_Consigne A_. Recopiez fidèlement, dans le texte sur les blocs auriculo-ventriculaires, le passage allant de « BAV d’effort et » jusqu'à « intrahisien (90 %)(13). ».
_Consigne B_.
Répondez brièvement à ces questions sur le texte sur les blocs auriculo-ventriculaires :
(i) Quelle part des patients symptomatiques ayant eu une EEP « normale » évolueront vers un BAV stable, permanent ?
(ii) Par qui le mécanisme du BAV en phase IV est-il décrit ?
(iii) Quel pourcentage des BAV d'effort traduit un bloc intrahisien ?

_Texte du document_.
※

Rappelons que l’intervalle PR correspondant à la somme des temps de conduction intraatrial, intervalle AH et HV. Parmi les patients symptomatiques ayant présenté une EEP « normale », 20 % des patients évolueront vers un BAV stable, permanent(6). Cette donnée laisse penser qu’il s’agissait probablement de blocs intra-hisiens non diagnostiqués à l’EEP (figure 7).
Le pronostic est potentiellement mauvais avec notamment dans notre expérience une évolution possible vers le BAV de haut degré sans échappement. Un stimulateur cardiaque est indiqué.
BAV « bradycardedépendant » (en phase IV)
Le mécanisme du BAV en phase IV est bien décrit par R. Grolleau et résumé dans le schéma suivant(12). Il s’agit d’un défaut d’excitabilité dans un tissu pathologique pour lequel l’amplitude de courant qui arrive en distalité pour des couplages longs est inférieur au seuil de potentiel d’action. Ainsi la cellule n’est plus excitée (figure 8). Le pronostic est potentiellement mauvais et un stimulateur cardiaque est indiqué.
BAV d’effort et « tachycarde-dépendant » (en phase III)
En dehors du bloc nodal ischémique sur une sténose coronaire droite (vascularisant l’artère du NAV), le BAV d’effort traduit presque toujours un bloc intrahisien (90 %)(13).

※

_Données fournies_.
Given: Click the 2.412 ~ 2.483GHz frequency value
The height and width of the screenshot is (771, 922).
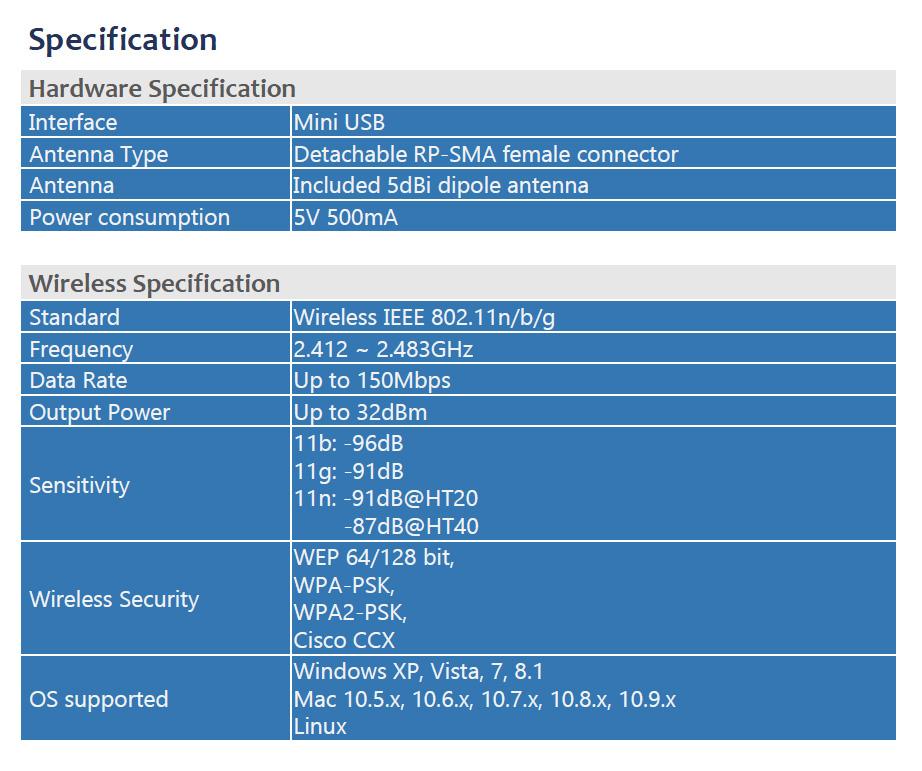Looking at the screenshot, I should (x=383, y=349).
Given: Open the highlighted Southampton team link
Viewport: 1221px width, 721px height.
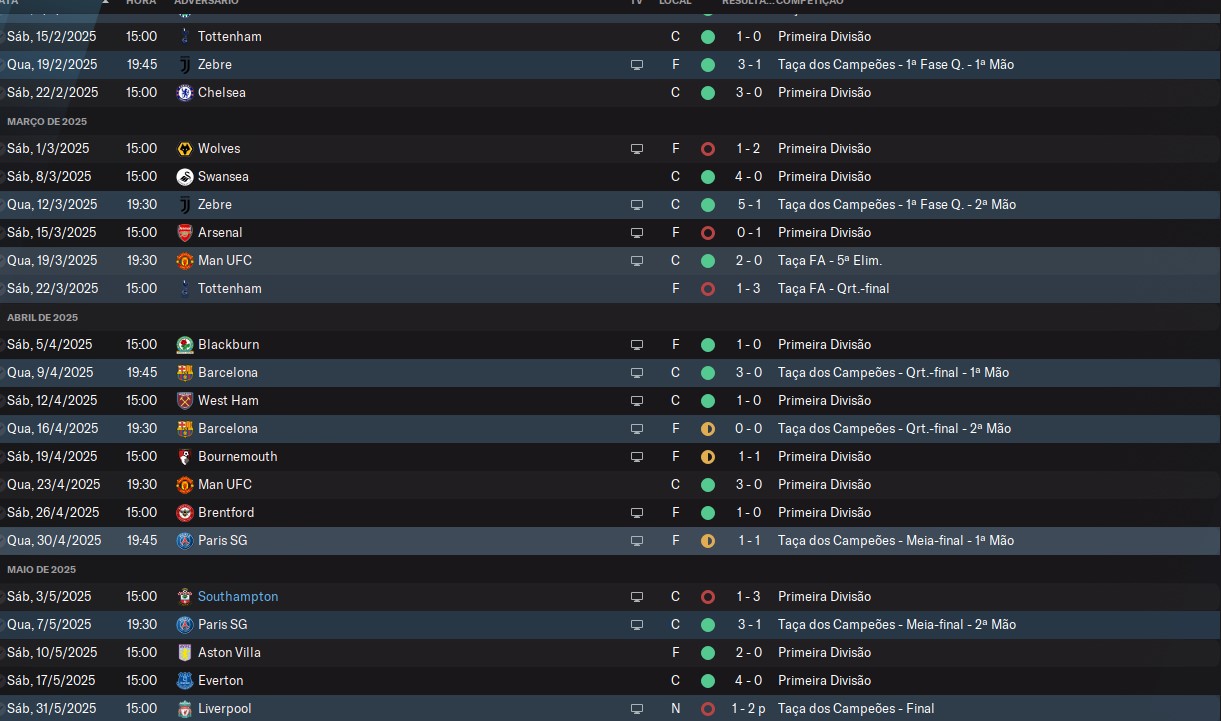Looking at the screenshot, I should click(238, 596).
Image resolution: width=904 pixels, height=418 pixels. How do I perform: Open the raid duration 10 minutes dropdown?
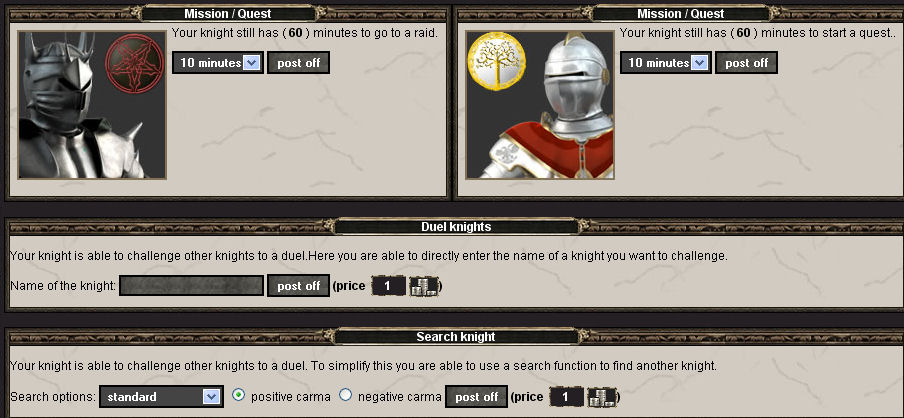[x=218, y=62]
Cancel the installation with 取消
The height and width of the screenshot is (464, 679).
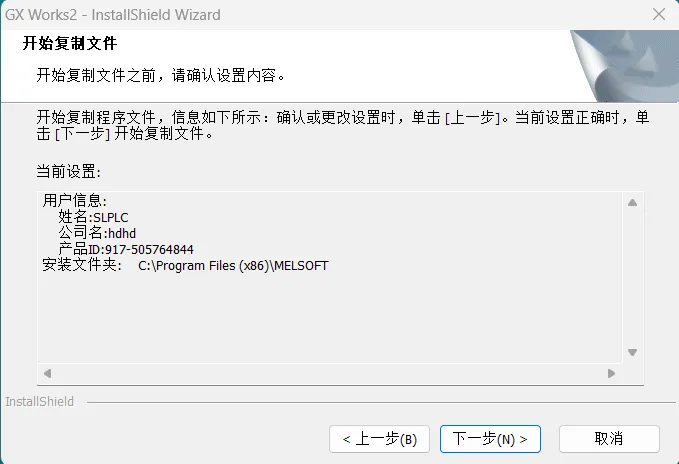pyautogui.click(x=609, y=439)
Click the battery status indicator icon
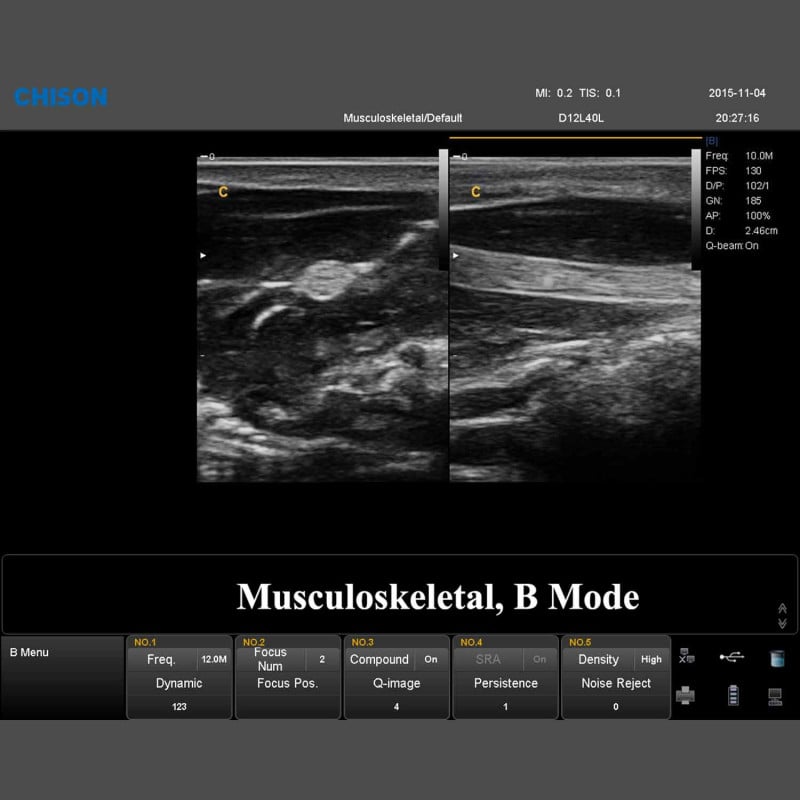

※

_Réponse A_.
BAV d’effort et « tachycarde-dépendant » (en phase III)
En dehors du bloc nodal ischémique sur une sténose coronaire droite (vascularisant l’artère du NAV), le BAV d’effort traduit presque toujours un bloc intrahisien (90 %)(13).

_Réponse B_.
(i) 20 % des patients.
(ii) Par R. Grolleau.
(iii) 90 %.